Val (Regina Casé) works as the live-in housekeeper for a wealthy São Paulo family, and, like many in her position, acts as second mother to the son, Fabinho (Michel Joelsas). She's the family's backbone - at the expense of her own. For the last 10 years, she hasn't seen her own daughter, Jéssica (Camila Márdila), whom she left behind in the country.

The Second Mother gives Val another chance. Jéssica applies to a university, moves in with Val, and throws her mother's life into disarray. That disarray is necessary for Val, who her employers say is like one of the family - though it is clear she is not.

Jéssica is headstrong and smart. When Fabinho asks her to swim in the family pool, she doesn't decline out of politeness, as Val would. She enjoys herself in the water. She wants to be an architect because she sees the profession as an agent for social change. Her mother may be an employee, but Jéssica makes very clear that she is not.

The Second Mother is an interesting look at generational and class divides in Brazil, without the feel of a lecture or lesson. It is the story of a woman who thought she gave up motherhood, but who had been a mother all along - just not to her biological child.

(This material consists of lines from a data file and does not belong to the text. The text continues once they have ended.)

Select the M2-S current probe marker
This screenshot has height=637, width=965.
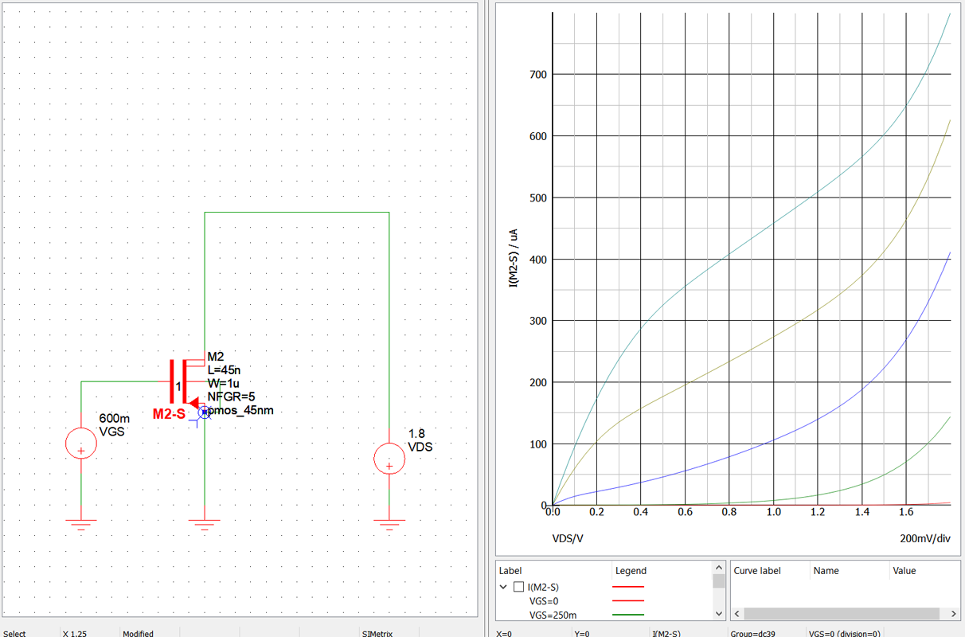pos(205,412)
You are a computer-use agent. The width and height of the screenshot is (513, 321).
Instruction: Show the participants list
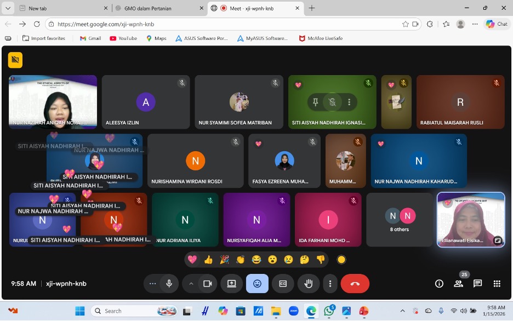(x=458, y=284)
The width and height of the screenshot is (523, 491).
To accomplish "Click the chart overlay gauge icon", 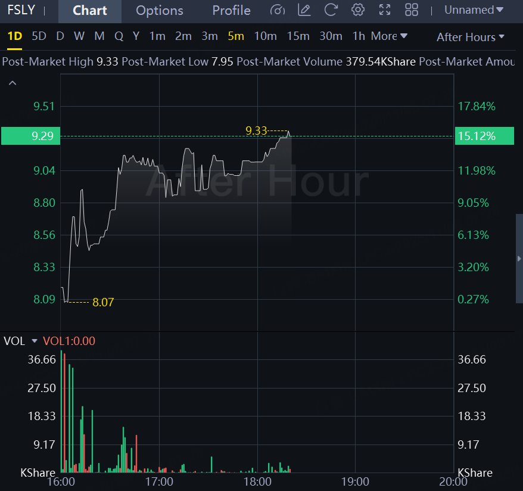I will click(x=278, y=10).
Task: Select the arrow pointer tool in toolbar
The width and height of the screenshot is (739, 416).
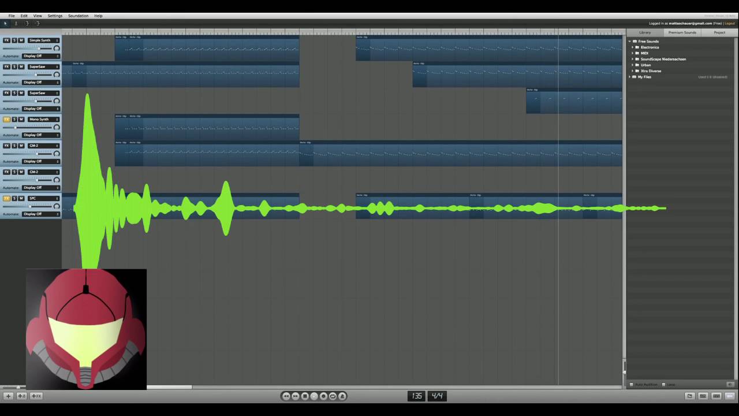Action: (6, 23)
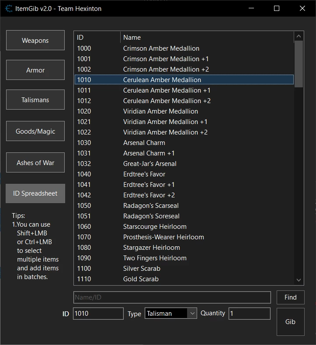Select Radagon's Soreseal in the list
This screenshot has height=345, width=316.
pyautogui.click(x=151, y=216)
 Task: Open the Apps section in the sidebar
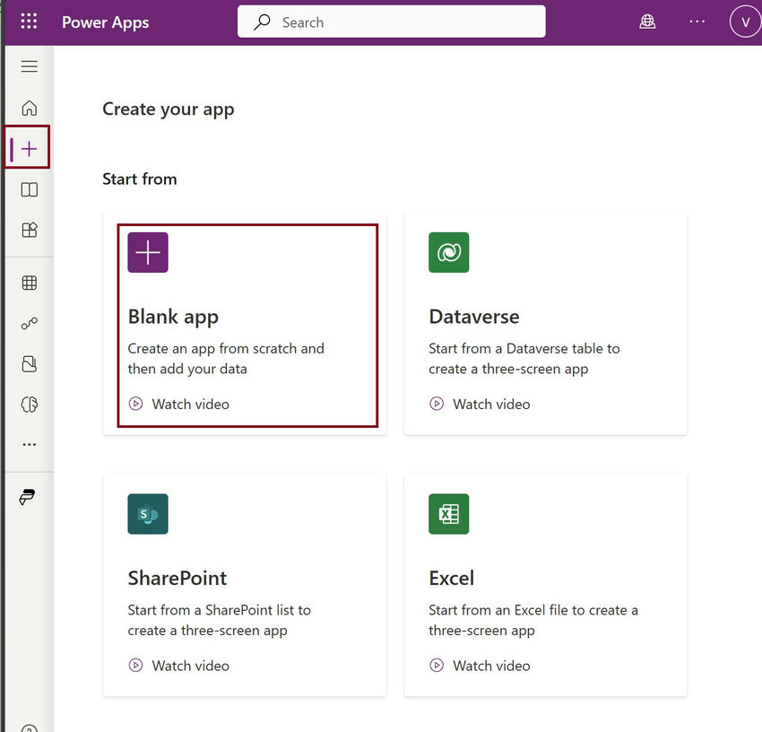pos(29,230)
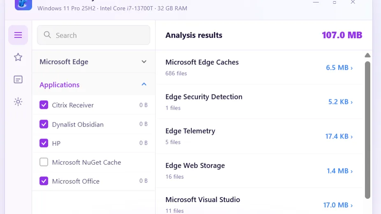Open the hamburger menu in sidebar

coord(18,35)
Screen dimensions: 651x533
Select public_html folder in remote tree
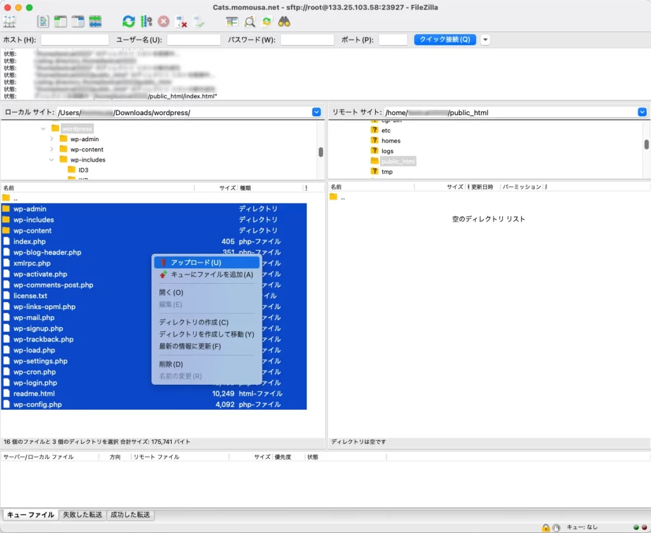(397, 162)
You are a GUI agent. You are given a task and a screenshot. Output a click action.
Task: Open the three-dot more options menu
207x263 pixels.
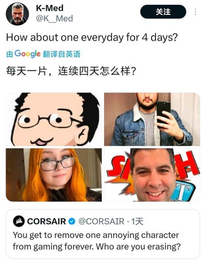[x=195, y=12]
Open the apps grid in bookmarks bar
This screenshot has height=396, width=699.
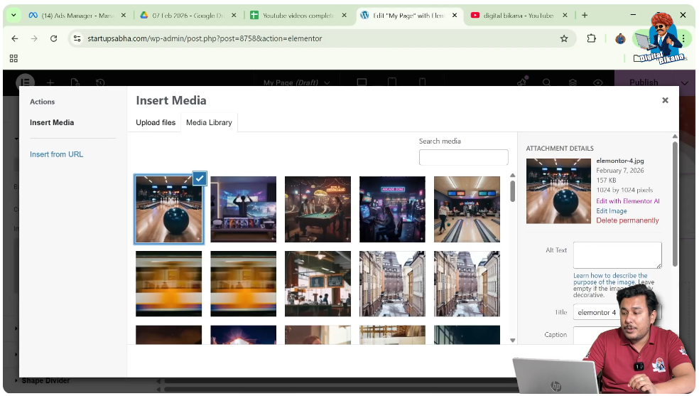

Casé is naturally excellent as Val. She is warm, yet stuck in the position she has created for herself. That is, until her daughter shows her that sometimes it's OK to eat the boss' ice cream and even swim in the pool.

The Second Mother *** (Out of four stars)


Directed Anna Muylaert. With Regina Casé, Michel Joelsas, Camila Márdila. Distributed by Oscilloscope.

Running time: 1 hour, 54 mins.

Parent's guide: R (language and brief drug use).